Desperate South Sudan villagers, fleeing fighting across the country, are eating grass and roots to survive as humanitarian organisations start costly air drops of food to northern parts of the country.
UN High Commissioner for Refugees António Guterres said on Tuesday the international community had a moral responsibility to help.
"One family told me they were boiling poisonous roots for six or seven days to take out the poison in order to have something to eat," he said from the town of Nyal in Unity state.
"These people are in risk of starvation."
James Puot, 50, told the Associated Press news agency he walked for 20 days with his wife and 10 children to get to Nyal. He said they were eating water lilies, roots and grass while drinking water from the Nile River.
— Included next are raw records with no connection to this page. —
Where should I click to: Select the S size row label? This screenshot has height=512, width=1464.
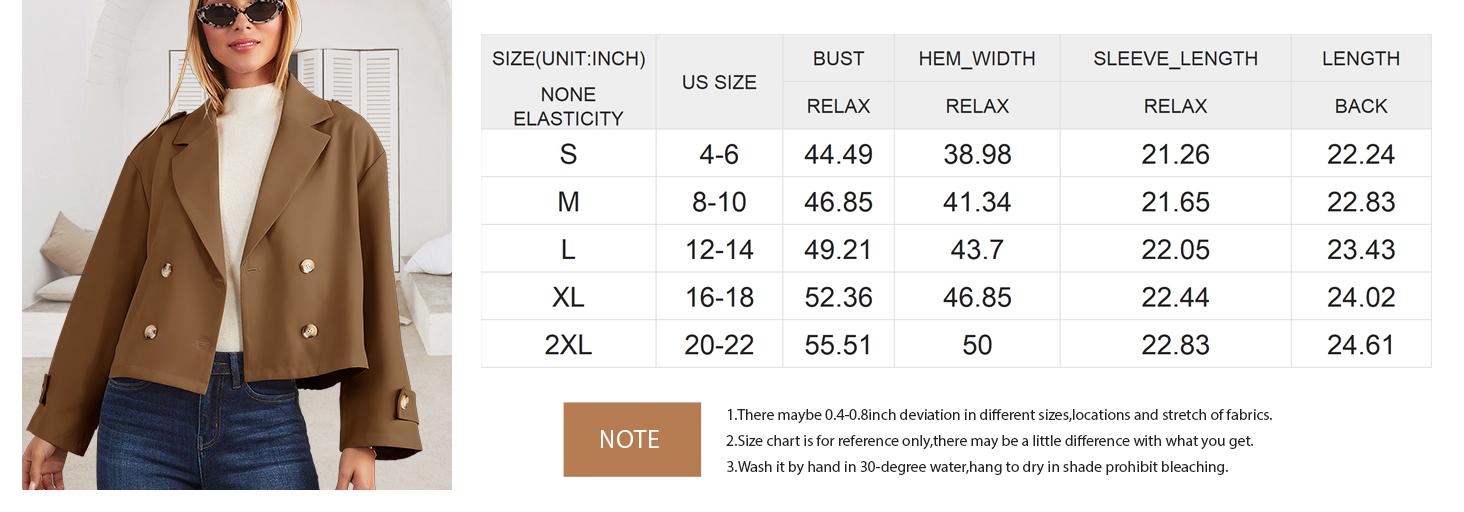(x=568, y=154)
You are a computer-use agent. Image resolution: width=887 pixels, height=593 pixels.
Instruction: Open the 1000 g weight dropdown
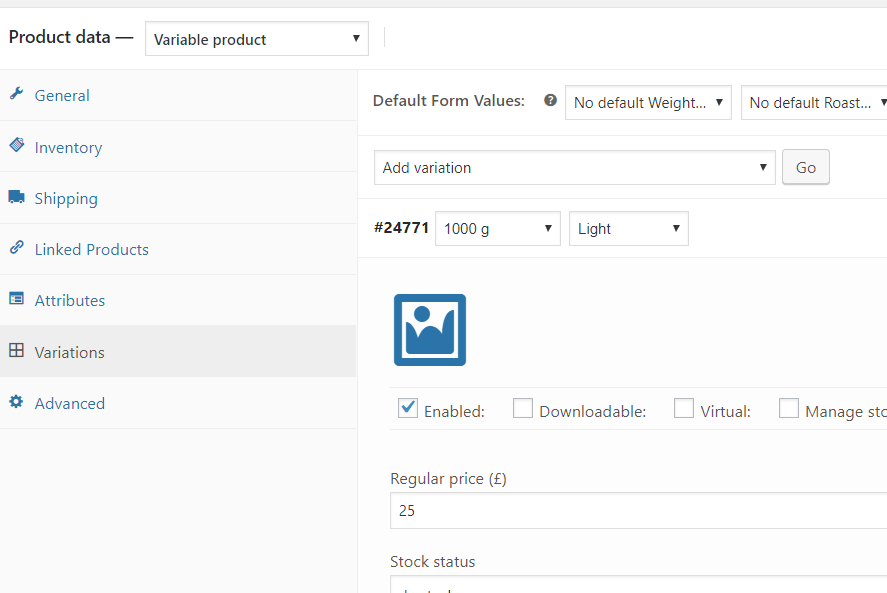(x=498, y=228)
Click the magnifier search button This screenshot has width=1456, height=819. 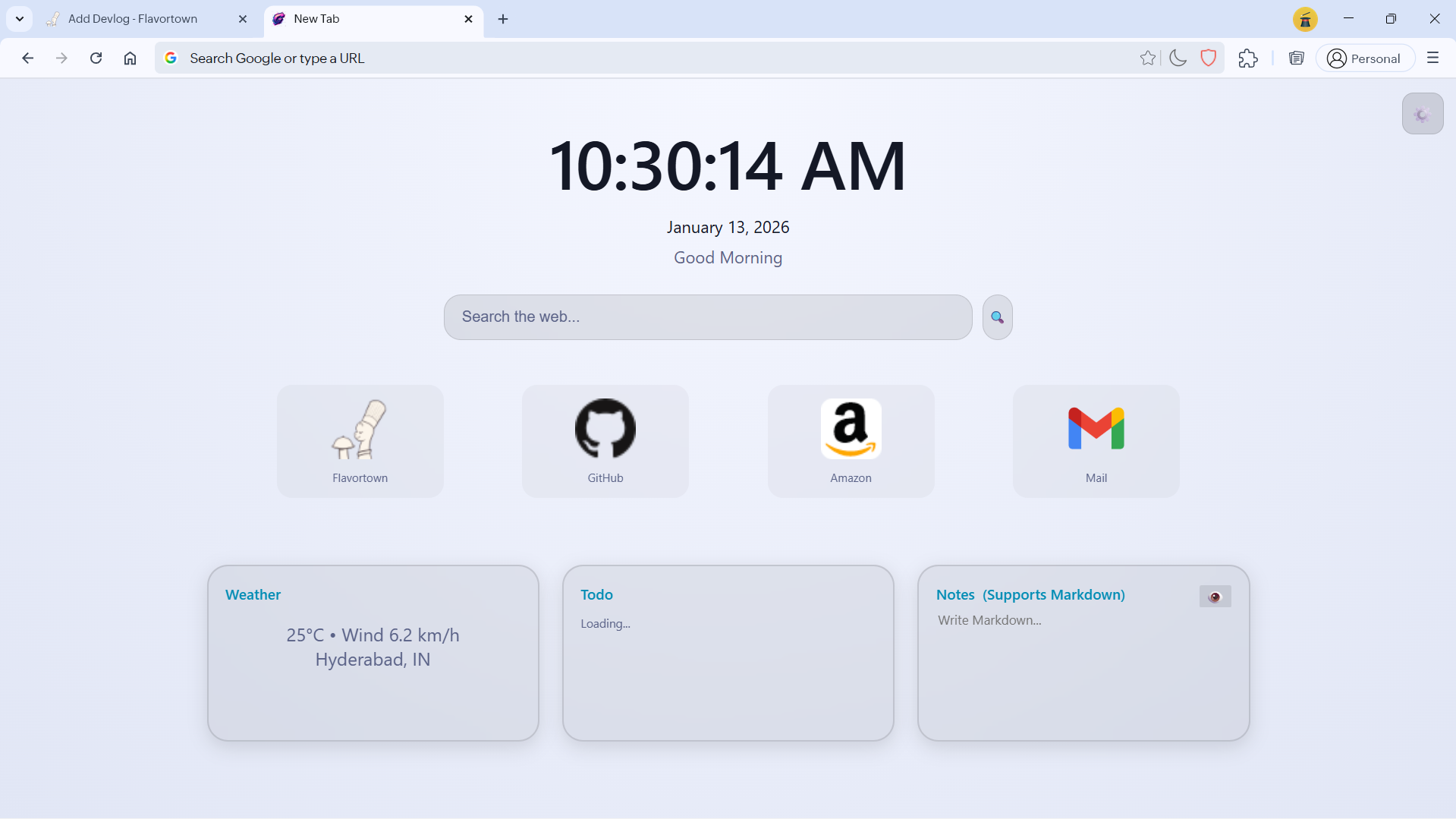click(x=997, y=317)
"We've been waiting a whole day for some food,'' he said. "We've had no water. We've spent days without water."
A massive Ilyushin plane has started dropping more than 30 tons of food in the northern states. Each drop provides at least 15 days of rations for 18,000 people, intended to help those stranded between pro-government and anti-government troops.
But the air drops, three times more expensive than road deliveries, are straining the ramped-up humanitarian response because only a third of the UN's requested $1.27bn has been raised for the crisis.
The UN's response has been hampered by some missteps. The reported discovery of weapons in a UN convoy on March 10 prompted the South Sudan army and government to crackdown on all UN vehicles carrying aid. The issue further strained already shaky relations between the government and the UN.
Several UN agency staff in Juba told AP the cost of road delivery was now 25 percent more expensive as UN contractors are refusing to leave the capital with goods bound for neighbouring states due to harassment by soldiers and checkpoints that charge up to $10,000 in "inspection fees'' for goods to pass.
Ertharin Cousin, UN World Food Programme's top official, acknowledged an "access problem" but said President Salva Kiir assured WFP conditions would improve.
"This is one of many complications we are working to resolve." she said.
Nearly seven million people are at risk of hunger, according to the Food and Agriculture Organisation.
The UN reports that in the 100 days since the South Sudan conflict started more than one million people have fled their homes and 3.7 million are now at high risk of food insecurity.